PÁGINA:
——

Encontro com cientistas sociais

O sociólogo alemão Norbert Elias (1897-1990) registrou sua observação de uma rua movimentada qualquer, em seu livro A sociedade dos indivíduos, de 1939:



O que une os indivíduos não é cimento. Basta pensarmos no burburinho das ruas das grandes cidades: a maioria das pessoas não se conhece. Umas quase nada têm a ver com as outras. Elas se cruzam aos trancos, cada qual perseguindo suas próprias metas e projetos. Vão e vêm como lhes apraz. [...] Mas há, sem dúvida, um aspecto diferente nesse quadro: funcionando nesse tumulto de gente apressada, apesar de toda a sua liberdade individual de movimento, há também, claramente, uma ordem oculta e não diretamente perceptível pelos sentidos. [...] A sociedade, com sua regularidade, não é nada externo aos indivíduos; tampouco é simplesmente um "objeto" "oposto" ao indivíduo; ela é aquilo que todo indivíduo quer dizer quando diz "nós".

ELIAS, Norbert. A sociedade dos indivíduos. Rio de Janeiro: Jorge Zahar Editor, 1994. p. 20-21.

· Debata com seus colegas sobre a reflexão contida nesse trecho. Nos dias atuais das grandes cidades, embora grande parte das pessoas não se conheça, por que o convívio social permite a afirmação de um "nós", de um sentido de união entre os indivíduos?

Fim do complemento.

Na aproximação, as pessoas podem se valer do contato face a face ou de outros meios - dos sinais de fumaça, no passado, à atualíssima comunicação virtual. Os seres humanos formam unidades sociais, como famílias e associações diversas, que atendem de forma organizada às suas necessidades básicas (abrigar-se, comer, vestir, dormir, estar seguro). Essa capacidade de constituir grupos mostra que somos seres gregários.

A mútua influência entre pessoas e grupos com afinidades supõe troca de experiências, uma soma do conhecimento que acumulamos. Quando o agrupamento de pessoas faz circular as informações, estabelecendo redes sociais em que os indivíduos compartilham interesses, gostos, opiniões, como no exemplo anterior da professora e dos alunos, temos o fenômeno da sociabilidade.

——

DADOS EXTRAÍDOS:
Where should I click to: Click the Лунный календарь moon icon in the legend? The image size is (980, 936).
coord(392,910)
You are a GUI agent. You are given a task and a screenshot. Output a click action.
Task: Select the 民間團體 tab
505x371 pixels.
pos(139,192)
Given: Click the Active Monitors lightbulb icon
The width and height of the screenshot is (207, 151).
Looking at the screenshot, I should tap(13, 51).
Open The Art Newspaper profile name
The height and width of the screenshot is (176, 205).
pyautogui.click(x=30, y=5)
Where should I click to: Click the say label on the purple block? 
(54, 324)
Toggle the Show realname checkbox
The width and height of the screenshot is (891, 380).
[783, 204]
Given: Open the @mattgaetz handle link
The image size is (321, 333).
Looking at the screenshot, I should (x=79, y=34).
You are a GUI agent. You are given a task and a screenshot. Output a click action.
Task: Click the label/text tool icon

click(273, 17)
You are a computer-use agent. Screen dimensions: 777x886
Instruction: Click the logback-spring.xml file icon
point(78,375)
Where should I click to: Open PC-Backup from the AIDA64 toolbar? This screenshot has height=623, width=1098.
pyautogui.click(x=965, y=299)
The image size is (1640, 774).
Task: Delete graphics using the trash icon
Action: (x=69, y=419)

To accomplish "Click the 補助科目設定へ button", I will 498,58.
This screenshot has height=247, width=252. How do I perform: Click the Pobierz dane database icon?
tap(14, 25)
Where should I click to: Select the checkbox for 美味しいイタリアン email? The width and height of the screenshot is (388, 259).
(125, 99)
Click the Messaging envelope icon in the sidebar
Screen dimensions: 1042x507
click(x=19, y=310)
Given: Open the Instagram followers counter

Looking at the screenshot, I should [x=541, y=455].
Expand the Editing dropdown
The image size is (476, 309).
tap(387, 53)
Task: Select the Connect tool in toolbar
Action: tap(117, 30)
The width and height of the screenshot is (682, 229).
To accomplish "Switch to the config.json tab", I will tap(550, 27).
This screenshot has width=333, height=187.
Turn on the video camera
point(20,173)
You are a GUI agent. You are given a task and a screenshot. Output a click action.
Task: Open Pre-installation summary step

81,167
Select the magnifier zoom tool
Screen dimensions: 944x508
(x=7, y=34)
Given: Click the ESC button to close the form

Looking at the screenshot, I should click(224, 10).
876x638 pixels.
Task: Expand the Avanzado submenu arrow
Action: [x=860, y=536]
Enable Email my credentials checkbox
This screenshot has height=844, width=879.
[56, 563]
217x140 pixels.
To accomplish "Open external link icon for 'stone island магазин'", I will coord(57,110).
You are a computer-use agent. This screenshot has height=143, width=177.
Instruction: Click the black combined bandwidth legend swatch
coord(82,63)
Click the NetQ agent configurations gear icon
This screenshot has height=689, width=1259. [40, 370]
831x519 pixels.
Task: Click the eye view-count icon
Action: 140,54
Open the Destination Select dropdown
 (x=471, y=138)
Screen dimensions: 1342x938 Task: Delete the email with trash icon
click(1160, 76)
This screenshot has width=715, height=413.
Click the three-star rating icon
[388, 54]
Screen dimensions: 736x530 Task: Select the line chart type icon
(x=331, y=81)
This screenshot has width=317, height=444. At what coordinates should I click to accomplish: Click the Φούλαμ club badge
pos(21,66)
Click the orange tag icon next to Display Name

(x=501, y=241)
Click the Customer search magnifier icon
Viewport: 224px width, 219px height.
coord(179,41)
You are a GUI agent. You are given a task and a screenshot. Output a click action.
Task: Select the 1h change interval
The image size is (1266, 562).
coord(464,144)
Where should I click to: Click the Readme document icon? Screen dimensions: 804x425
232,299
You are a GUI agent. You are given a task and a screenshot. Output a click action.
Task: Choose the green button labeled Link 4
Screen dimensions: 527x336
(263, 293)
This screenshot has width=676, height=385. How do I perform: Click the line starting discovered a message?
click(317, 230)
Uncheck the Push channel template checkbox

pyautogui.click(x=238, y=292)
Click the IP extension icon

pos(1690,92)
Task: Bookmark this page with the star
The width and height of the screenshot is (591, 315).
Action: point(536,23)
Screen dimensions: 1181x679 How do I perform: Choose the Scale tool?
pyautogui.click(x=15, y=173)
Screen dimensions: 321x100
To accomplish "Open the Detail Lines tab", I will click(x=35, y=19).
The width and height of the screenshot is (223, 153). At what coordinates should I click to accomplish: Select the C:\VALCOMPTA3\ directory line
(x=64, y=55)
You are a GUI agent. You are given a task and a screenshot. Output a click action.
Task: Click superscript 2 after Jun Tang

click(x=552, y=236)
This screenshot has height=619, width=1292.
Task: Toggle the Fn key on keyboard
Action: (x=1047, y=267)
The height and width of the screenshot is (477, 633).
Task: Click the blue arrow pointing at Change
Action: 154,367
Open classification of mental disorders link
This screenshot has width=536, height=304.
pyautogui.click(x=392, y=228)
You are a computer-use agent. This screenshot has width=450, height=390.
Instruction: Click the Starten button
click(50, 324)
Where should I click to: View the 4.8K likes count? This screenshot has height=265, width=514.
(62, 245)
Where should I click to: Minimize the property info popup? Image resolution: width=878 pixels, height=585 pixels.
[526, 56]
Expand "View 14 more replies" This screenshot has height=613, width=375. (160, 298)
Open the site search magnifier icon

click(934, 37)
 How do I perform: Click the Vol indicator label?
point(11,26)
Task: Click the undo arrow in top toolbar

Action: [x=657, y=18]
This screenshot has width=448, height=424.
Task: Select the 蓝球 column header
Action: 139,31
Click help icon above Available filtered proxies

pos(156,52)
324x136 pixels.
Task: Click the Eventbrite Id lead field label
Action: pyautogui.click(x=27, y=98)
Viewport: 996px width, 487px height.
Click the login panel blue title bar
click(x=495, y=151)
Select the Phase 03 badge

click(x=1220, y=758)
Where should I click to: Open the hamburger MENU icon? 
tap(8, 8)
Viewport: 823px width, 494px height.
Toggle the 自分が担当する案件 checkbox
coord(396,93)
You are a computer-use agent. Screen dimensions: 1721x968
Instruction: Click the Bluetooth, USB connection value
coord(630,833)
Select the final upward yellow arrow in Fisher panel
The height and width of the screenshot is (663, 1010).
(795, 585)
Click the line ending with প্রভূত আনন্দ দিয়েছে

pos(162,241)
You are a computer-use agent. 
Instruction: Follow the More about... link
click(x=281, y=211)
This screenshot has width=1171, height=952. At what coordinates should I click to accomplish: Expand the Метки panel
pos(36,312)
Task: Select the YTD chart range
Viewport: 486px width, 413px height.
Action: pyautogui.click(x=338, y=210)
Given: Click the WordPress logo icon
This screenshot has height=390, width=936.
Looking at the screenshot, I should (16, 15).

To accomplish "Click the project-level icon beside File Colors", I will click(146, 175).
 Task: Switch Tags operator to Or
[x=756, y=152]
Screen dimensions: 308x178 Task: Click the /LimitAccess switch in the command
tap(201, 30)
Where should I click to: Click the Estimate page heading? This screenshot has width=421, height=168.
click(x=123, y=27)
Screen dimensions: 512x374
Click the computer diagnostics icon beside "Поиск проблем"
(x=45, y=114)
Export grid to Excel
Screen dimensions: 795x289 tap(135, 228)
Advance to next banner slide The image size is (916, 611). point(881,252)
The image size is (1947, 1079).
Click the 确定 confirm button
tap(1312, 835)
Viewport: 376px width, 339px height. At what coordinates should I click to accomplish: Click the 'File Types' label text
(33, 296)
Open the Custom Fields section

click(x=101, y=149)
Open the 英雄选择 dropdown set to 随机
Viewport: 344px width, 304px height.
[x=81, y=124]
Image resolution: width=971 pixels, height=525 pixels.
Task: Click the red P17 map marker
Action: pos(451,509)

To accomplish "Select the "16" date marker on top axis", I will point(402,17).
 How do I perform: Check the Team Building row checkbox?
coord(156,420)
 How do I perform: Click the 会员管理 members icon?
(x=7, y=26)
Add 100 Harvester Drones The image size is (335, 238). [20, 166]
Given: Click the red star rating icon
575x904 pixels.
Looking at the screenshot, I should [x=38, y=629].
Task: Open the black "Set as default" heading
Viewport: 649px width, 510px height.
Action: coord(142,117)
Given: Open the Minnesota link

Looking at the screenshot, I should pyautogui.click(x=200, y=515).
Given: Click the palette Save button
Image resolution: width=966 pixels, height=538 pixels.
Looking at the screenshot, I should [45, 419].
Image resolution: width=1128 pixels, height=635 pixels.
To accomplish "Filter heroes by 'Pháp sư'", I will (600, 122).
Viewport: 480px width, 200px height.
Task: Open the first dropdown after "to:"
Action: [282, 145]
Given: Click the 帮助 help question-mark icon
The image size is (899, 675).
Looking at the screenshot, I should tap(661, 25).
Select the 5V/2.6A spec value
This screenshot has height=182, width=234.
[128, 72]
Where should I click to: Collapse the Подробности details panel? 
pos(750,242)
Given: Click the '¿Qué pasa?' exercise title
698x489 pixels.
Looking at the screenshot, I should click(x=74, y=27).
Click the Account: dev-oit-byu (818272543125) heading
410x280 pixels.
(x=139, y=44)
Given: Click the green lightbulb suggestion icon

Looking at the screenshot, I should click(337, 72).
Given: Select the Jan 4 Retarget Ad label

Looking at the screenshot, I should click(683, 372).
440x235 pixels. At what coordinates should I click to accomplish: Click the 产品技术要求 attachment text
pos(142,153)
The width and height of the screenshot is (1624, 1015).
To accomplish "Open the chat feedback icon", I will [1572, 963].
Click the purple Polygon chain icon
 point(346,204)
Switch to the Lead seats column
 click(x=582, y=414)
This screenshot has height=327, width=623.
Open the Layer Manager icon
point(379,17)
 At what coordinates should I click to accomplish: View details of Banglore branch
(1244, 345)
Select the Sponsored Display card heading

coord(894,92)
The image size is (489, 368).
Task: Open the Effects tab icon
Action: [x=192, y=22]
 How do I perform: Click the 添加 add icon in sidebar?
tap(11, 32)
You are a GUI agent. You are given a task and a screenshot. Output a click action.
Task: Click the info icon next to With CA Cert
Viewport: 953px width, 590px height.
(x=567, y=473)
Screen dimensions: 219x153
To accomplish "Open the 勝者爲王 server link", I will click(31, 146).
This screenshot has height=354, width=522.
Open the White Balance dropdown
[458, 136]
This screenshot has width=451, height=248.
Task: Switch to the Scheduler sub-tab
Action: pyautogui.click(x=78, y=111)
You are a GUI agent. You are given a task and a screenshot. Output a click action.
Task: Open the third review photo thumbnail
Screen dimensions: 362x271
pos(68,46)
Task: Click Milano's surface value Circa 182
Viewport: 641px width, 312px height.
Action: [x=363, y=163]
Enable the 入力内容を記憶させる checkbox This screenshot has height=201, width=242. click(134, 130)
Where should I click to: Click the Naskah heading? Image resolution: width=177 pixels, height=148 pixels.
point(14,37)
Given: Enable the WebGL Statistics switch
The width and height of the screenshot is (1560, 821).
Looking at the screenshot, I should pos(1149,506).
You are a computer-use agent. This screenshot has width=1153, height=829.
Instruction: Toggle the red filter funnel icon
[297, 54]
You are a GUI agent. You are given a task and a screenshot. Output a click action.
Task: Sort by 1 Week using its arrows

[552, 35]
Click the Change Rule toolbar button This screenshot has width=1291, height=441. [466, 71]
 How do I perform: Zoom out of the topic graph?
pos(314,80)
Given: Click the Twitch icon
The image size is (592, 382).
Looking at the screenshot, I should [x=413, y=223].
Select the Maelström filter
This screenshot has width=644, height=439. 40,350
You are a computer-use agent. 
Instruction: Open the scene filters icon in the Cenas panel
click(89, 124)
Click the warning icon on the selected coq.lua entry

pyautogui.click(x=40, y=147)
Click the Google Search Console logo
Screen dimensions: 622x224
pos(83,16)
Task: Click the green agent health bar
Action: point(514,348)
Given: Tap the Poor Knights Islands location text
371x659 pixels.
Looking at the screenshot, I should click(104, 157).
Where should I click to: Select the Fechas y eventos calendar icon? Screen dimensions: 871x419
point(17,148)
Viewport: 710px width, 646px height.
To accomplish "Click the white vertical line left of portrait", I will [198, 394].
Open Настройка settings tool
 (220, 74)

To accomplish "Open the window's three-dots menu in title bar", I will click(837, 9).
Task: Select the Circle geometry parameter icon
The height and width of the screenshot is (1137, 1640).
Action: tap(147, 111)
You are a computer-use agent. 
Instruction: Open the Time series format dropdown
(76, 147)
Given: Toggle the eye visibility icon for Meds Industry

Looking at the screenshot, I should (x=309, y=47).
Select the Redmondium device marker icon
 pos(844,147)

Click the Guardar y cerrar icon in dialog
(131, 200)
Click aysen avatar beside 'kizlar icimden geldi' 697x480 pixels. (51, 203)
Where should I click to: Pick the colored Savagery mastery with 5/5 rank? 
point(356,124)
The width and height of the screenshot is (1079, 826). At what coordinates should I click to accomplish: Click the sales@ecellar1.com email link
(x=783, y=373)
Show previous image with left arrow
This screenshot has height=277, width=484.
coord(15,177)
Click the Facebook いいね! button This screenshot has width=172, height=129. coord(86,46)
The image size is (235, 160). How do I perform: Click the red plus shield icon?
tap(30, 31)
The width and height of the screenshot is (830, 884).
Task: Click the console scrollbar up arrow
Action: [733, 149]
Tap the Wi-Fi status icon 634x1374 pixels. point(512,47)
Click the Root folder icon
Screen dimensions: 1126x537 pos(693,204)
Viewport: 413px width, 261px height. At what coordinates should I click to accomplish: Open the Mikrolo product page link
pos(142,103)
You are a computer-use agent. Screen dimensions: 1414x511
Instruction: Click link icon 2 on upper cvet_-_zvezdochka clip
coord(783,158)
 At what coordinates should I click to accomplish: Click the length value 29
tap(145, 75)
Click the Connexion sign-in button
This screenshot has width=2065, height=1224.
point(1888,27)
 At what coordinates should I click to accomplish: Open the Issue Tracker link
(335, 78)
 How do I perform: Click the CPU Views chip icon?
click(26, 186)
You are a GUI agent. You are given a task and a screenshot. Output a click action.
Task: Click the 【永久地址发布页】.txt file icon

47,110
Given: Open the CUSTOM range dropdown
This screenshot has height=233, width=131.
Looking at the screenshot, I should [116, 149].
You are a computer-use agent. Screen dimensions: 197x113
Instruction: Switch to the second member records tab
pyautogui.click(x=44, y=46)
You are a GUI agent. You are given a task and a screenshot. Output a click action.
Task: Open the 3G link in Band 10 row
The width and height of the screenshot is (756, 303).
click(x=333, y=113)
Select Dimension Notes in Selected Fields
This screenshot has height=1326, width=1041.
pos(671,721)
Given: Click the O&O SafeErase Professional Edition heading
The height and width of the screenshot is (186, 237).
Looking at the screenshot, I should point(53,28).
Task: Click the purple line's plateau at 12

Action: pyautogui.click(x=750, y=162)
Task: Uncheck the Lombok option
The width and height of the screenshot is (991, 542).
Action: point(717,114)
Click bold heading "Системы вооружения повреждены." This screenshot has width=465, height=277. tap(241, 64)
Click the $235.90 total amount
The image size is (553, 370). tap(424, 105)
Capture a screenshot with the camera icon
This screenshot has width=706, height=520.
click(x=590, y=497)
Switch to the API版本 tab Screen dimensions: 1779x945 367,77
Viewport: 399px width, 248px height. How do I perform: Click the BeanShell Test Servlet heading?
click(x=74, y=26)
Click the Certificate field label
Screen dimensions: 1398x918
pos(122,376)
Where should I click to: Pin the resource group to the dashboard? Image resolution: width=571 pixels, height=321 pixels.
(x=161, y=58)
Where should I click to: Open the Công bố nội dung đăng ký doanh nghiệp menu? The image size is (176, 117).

——

PROBLEMAS:
(A) No texto sobre sociabilidade, quais necessidades básicas as unidades sociais atendem de forma organizada?
(B) Retome o texto sobre sociabilidade no ponto em que ele para e dê continuidade a ele.
A listagem é um material à parte, independente do texto sobre sociabilidade.

RESPOSTAS POR TAREFA:
(A) Abrigar-se, comer, vestir, dormir e estar seguro.

(B)
Na sociedade e nos processos de sociabilidade, a interação social destaca-se como meio de manter unidos os grupos e a trama das relações sociais, sejam elas harmoniosas, sejam conflituosas. O sociólogo alemão Georg Simmel (1858-1918) escreveu:

O que faz com que "a sociedade", na acepção até agora válida da palavra, seja sociedade, são, evidentemente, as formas de interação. Uma pluralidade qualquer de homens não se torna sociedade pelo fato de existir em cada um, isoladamente, um determinado conteúdo de vida; só quando a vitalidade desses conteúdos adquire a forma de interação, só quando há efeitos recíprocos - imediatos ou mediatos - a mera coexistência dos homens no espaço ou, também, a sua sucessão no tempo se tornou sociedade.

SIMMEL, Georg. As formas sociais como objeto próprio da Sociologia. In: CARVALHO, Nanci Valadares (Org.). Leituras sociológicas. São Paulo: Vértice, 1987. p. 59.

LEGENDA: O sociólogo Georg Simmel, em foto de cerca de 1900.

FONTE: Reprodução/Arquivo da editora

Glossário:

gregário: aquele que tende a viver em grupo.

Fim do glossário.



48

Essa reciprocidade presente nas relações sociais é a matéria-prima da vida em sociedade. Mas como se definem as relações sociais? De natureza abrangente e subjetiva, elas aproximam os sujeitos (indivíduos e grupos) na realidade imediata e dizem respeito aos seres humanos no processo dos acontecimentos históricos e à sua ação individualizada. As relações sociais têm e fazem história, acontecem no tempo e no espaço (físico, social e virtual) e são consideradas o objeto de estudo, por excelência, de uma das disciplinas que compõem as Ciências Sociais: a Sociologia.

Como as relações entre indivíduos e entre os grupos não acontecem em plano de igualdade, mas a partir de posições sociais hierarquizadas, elas implicam relações de poder. O poder se constitui na capacidade de conseguir algo, de condicionar a vontade de alguém, de dirigir. Nesse sentido, são exemplos de relações de poder: a sobreposição e subordinação na relação patrão e empregado; a concorrência entre as empresas; a reprodução de comportamentos variados, como a moda e outras formas de consumo; a divisão do trabalho em diferentes tarefas e cargos; a formação de partidos políticos; a organização de uma comunidade religiosa; uma quadrilha de contraventores agindo contra a população; uma cooperativa econômica de agricultores; uma escola, onde interagem professores e alunos; a família, com a convivência entre pais e filhos ou mesmo entre irmãos, primos, tios, avós.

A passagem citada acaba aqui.